Enquanto a Reforma Tributária não acontece, o governo implanta desonerações em vários setores da economia e anuncia redução dos tributos da cesta básica. Todas essas medidas passam pelo Congresso e geram polêmicas entre parlamentares e economistas. Já estão em vigor duas medidas provisórias que desoneram a folha de pagamento e beneficiam empresas dos setores da construção civil e varejista (MP 601), equipamentos médicos e odontológicos, fogões e refrigerados, aves, suínos e pescados, entre outros (MP 582).

O relator de uma dessas MPs, deputado Marcelo Castro, do PMDB do Piauí, já estendeu essas desonerações a outros setores, como os de transportes, serviços hospitalares, indústria gráfica, engenharia e arquitetura, higiene e limpeza. Ao mesmo tempo, o ministro da Fazenda, Guido Mantega, anunciou a intenção de o governo desonerar, ainda neste semestre, parte dos tributos federais que incidem sobre a cesta básica. O líder do PMDB, deputado Eduardo Cunha, afirmou que a medida é bem-vinda, desde que não prejudique a arrecadação dos Fundos de Participação dos Municípios e dos Estados, que é oriunda de tributos federais, como o IPI e o Imposto de Renda.

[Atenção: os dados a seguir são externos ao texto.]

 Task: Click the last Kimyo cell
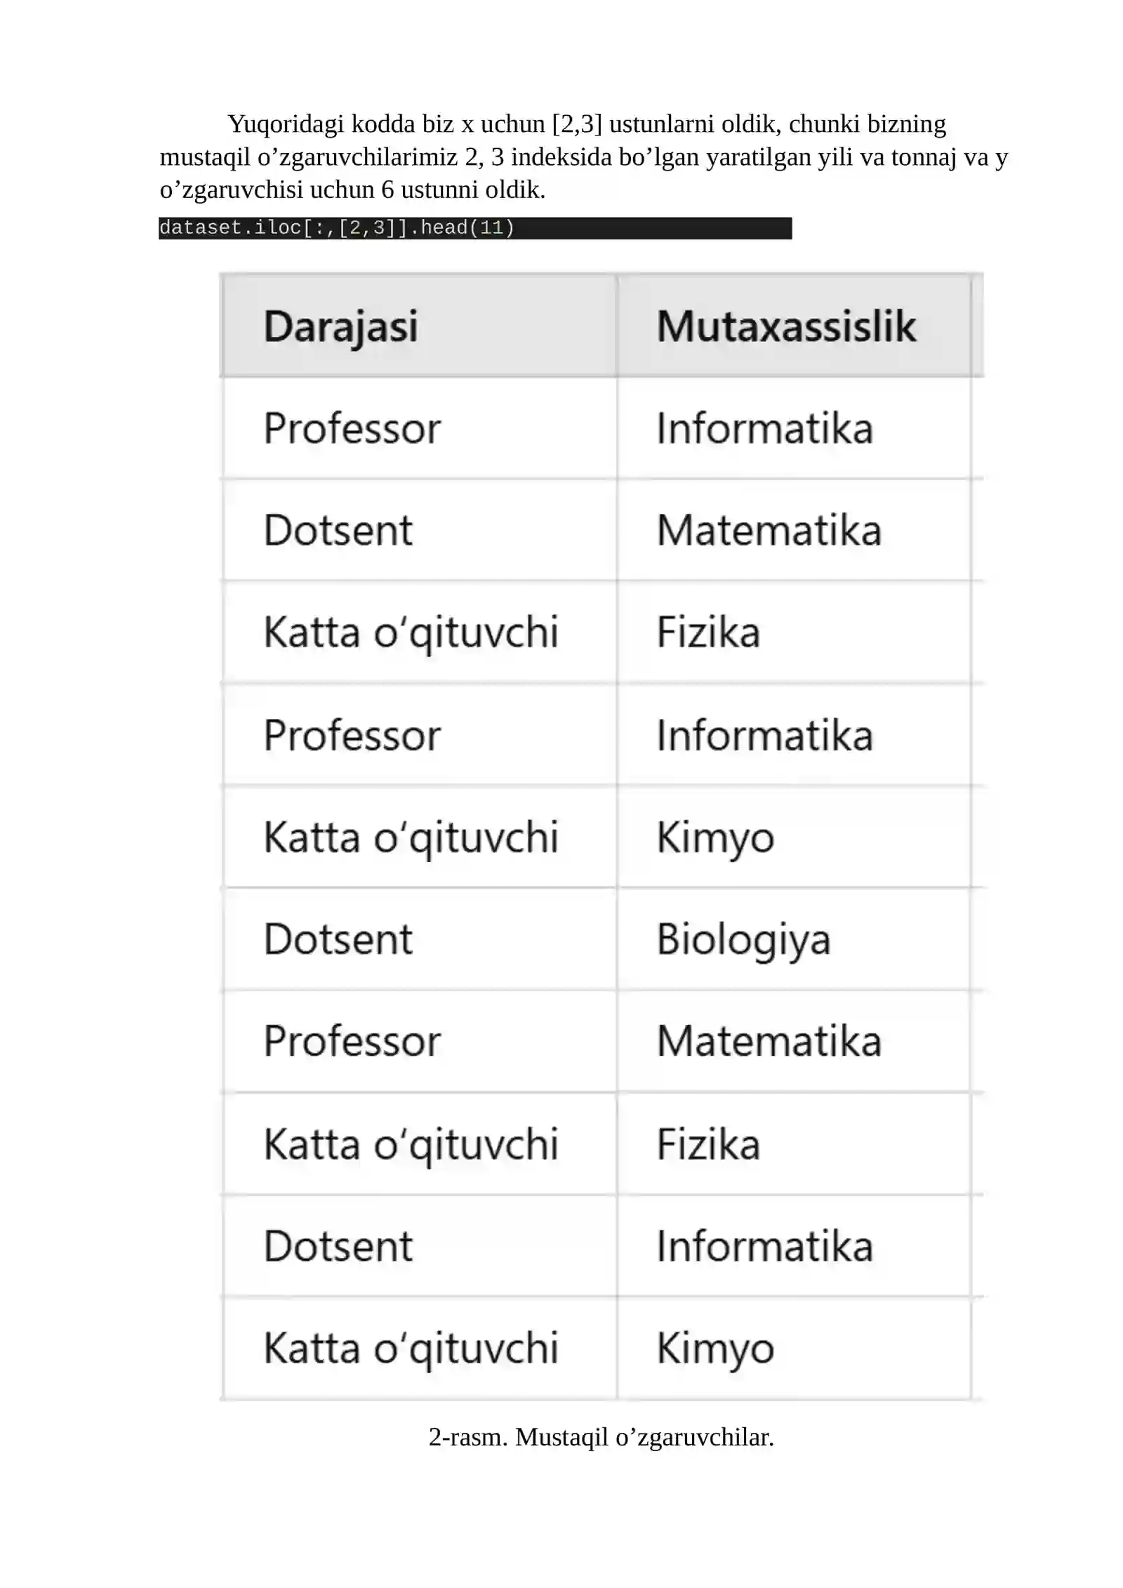(x=794, y=1348)
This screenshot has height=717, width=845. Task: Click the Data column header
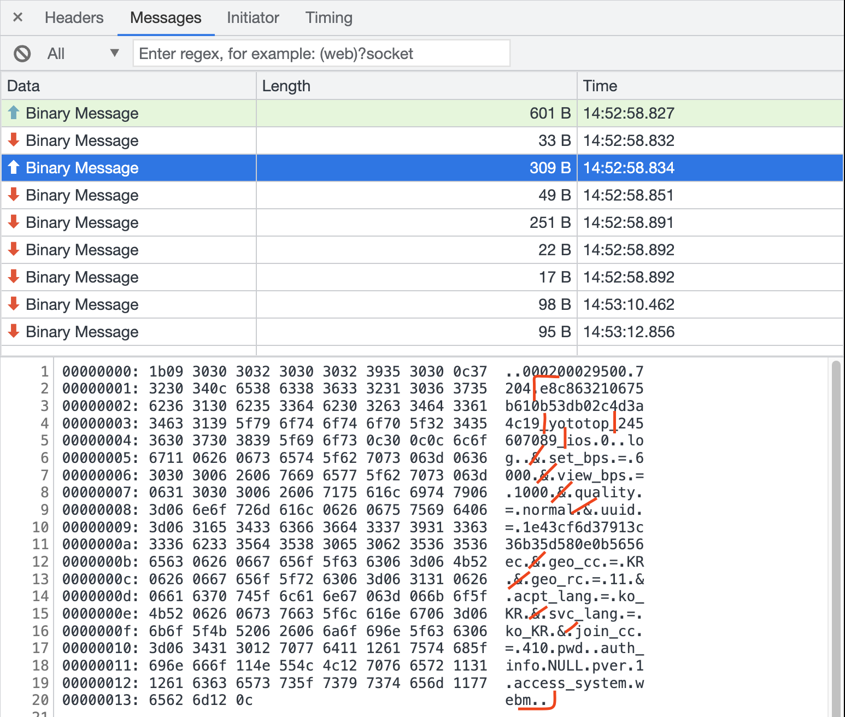(x=128, y=86)
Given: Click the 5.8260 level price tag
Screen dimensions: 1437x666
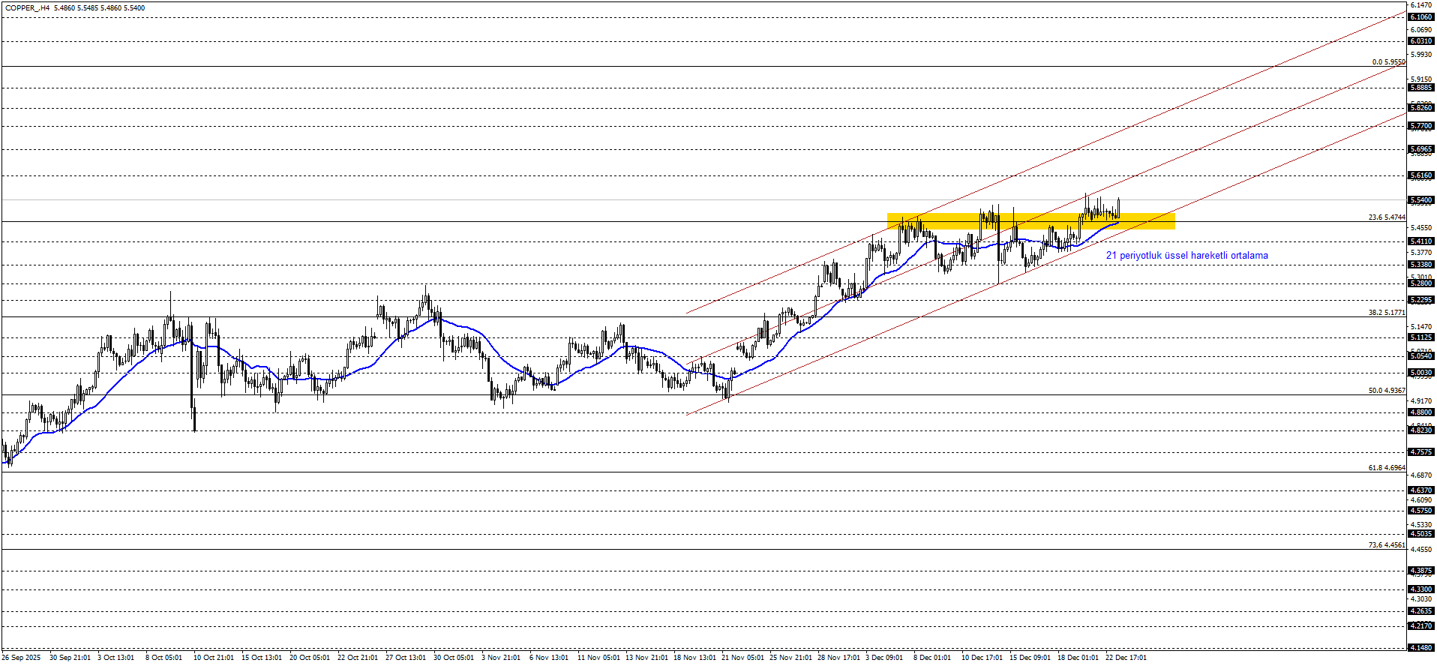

“O que está acontecendo hoje é que as desonerações estão influenciando as receitas dos estados e municípios. O PMDB vai defender que essas desonerações sejam feitas sobre a parte da União, sem afetar o compartilhamento dos estados e municípios”.

Recentemente, o Congresso aprovou, mas a presidente Dilma Rousseff vetou, uma emenda do PSDB que tentava desonerar a cesta básica por meio de uma outra medida provisória (MP 563). Agora, os tucanos voltam a insistir que a medida é urgente, sobretudo diante do quadro de aumento da inflação. O economista e professor da Universidade de Brasília Newton Marques concorda.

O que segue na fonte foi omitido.